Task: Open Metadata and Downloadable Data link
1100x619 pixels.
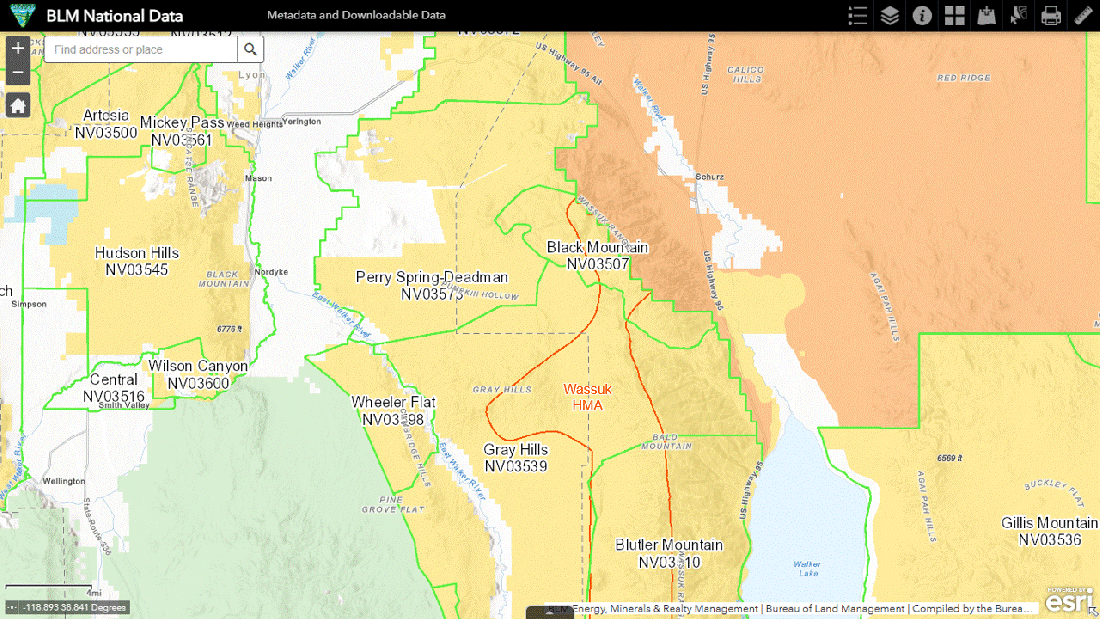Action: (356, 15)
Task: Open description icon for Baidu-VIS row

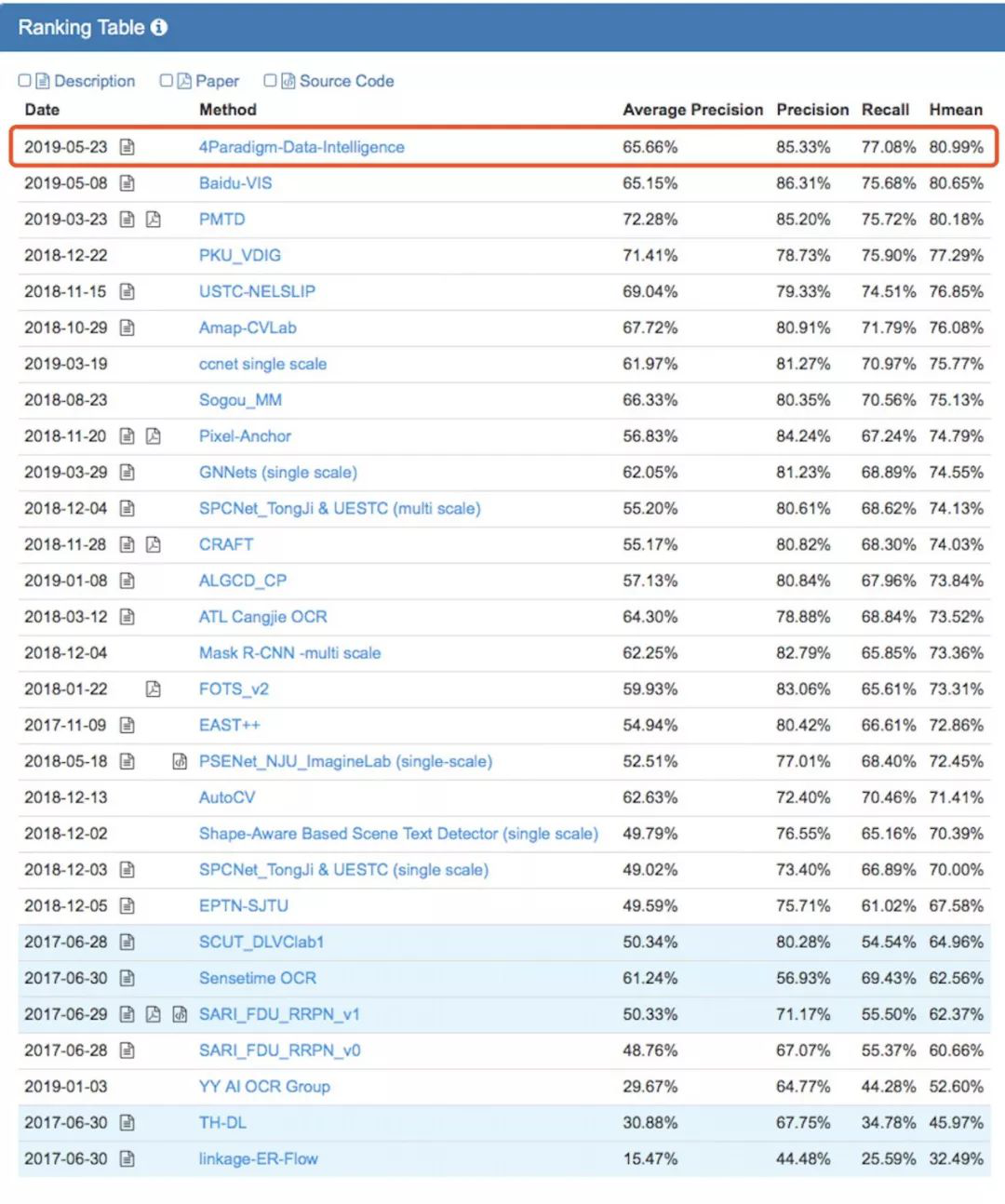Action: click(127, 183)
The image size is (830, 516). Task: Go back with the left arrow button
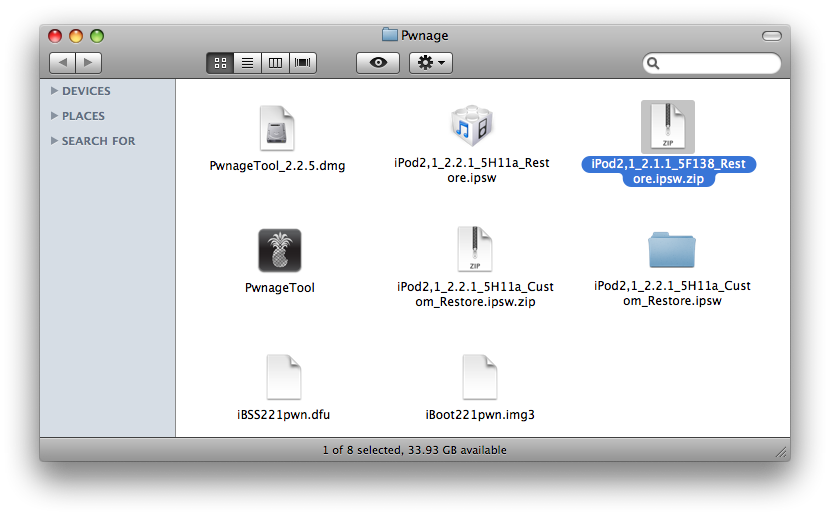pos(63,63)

* * *

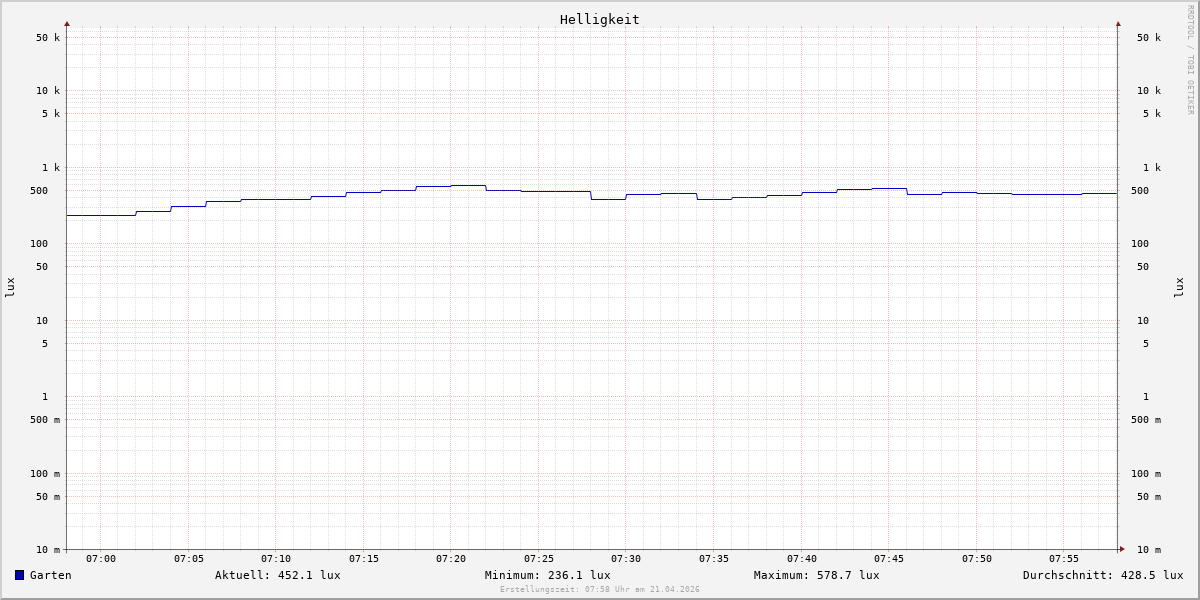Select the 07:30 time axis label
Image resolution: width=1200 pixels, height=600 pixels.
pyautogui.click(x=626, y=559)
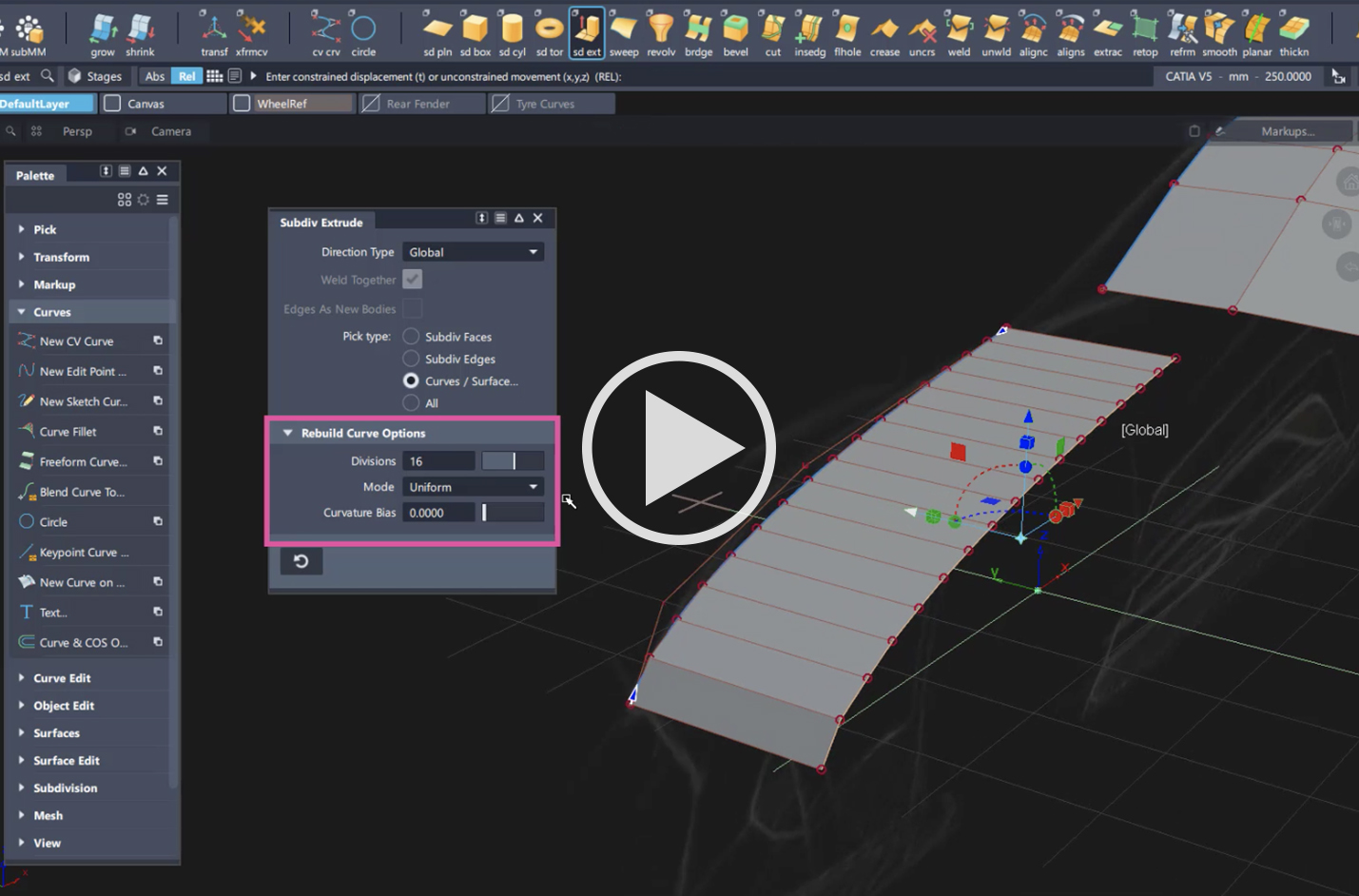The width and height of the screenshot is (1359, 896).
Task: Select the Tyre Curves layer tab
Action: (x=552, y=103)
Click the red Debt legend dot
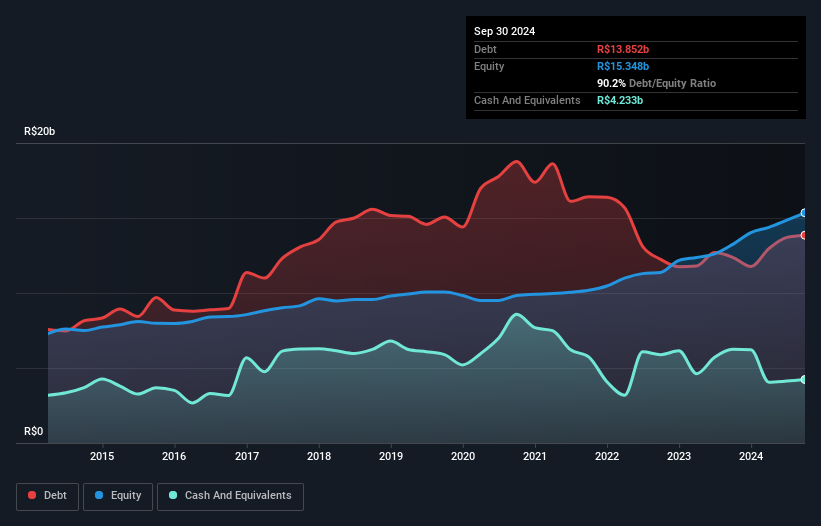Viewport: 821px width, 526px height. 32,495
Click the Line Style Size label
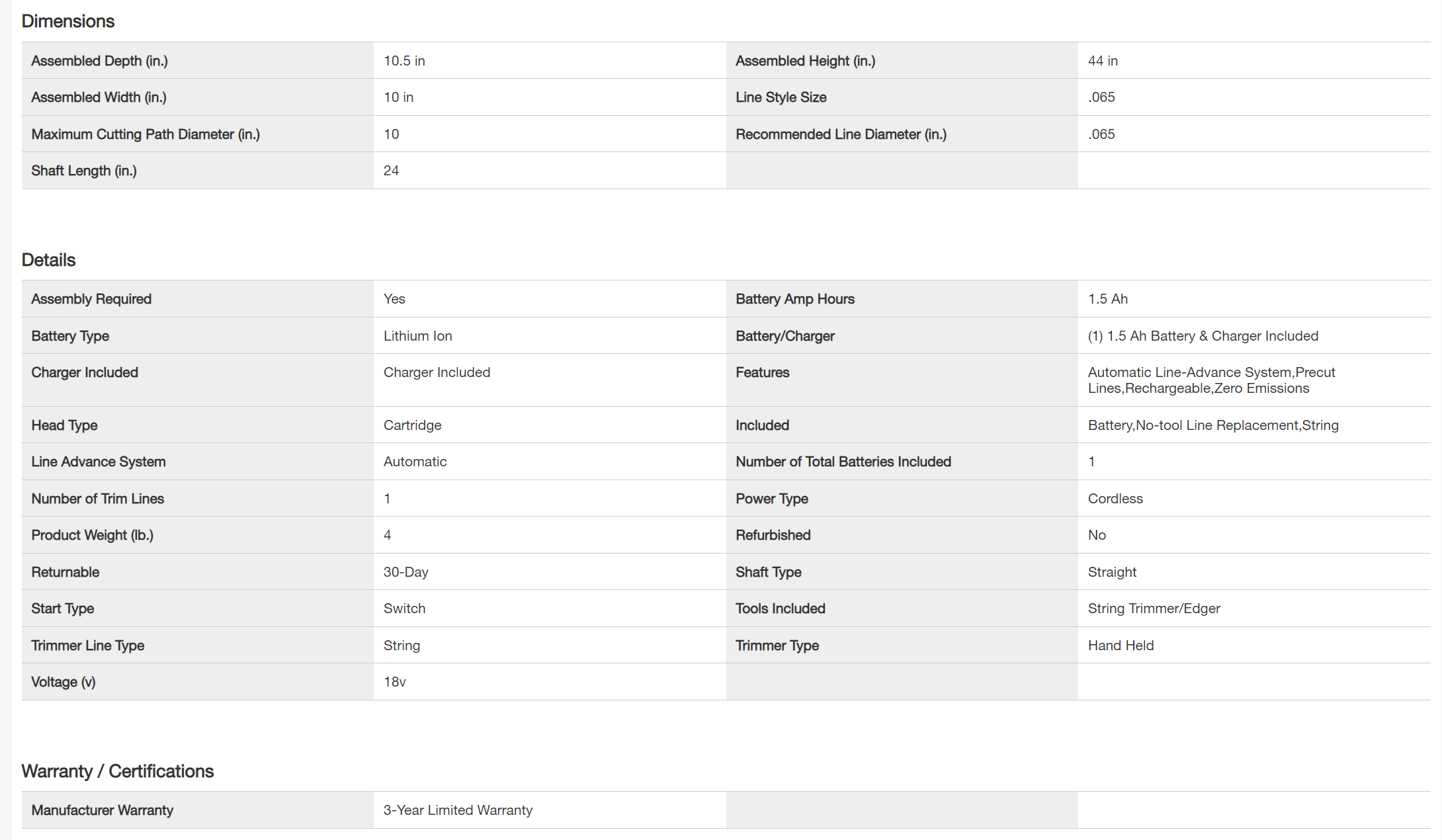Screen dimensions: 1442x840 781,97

## Work to complete
Please arrange the material from the line with "Click the red Debt legend dot" up to and including the line with "Screen dimensions: 1442x840 781,97" as a numbered list. Skip any blank lines and leave out the pictures.

## Complete response
1. Click the red Debt legend dot
2. Viewport: 821px width, 526px height. 32,495
3. Click the Line Style Size label
4. Screen dimensions: 1442x840 781,97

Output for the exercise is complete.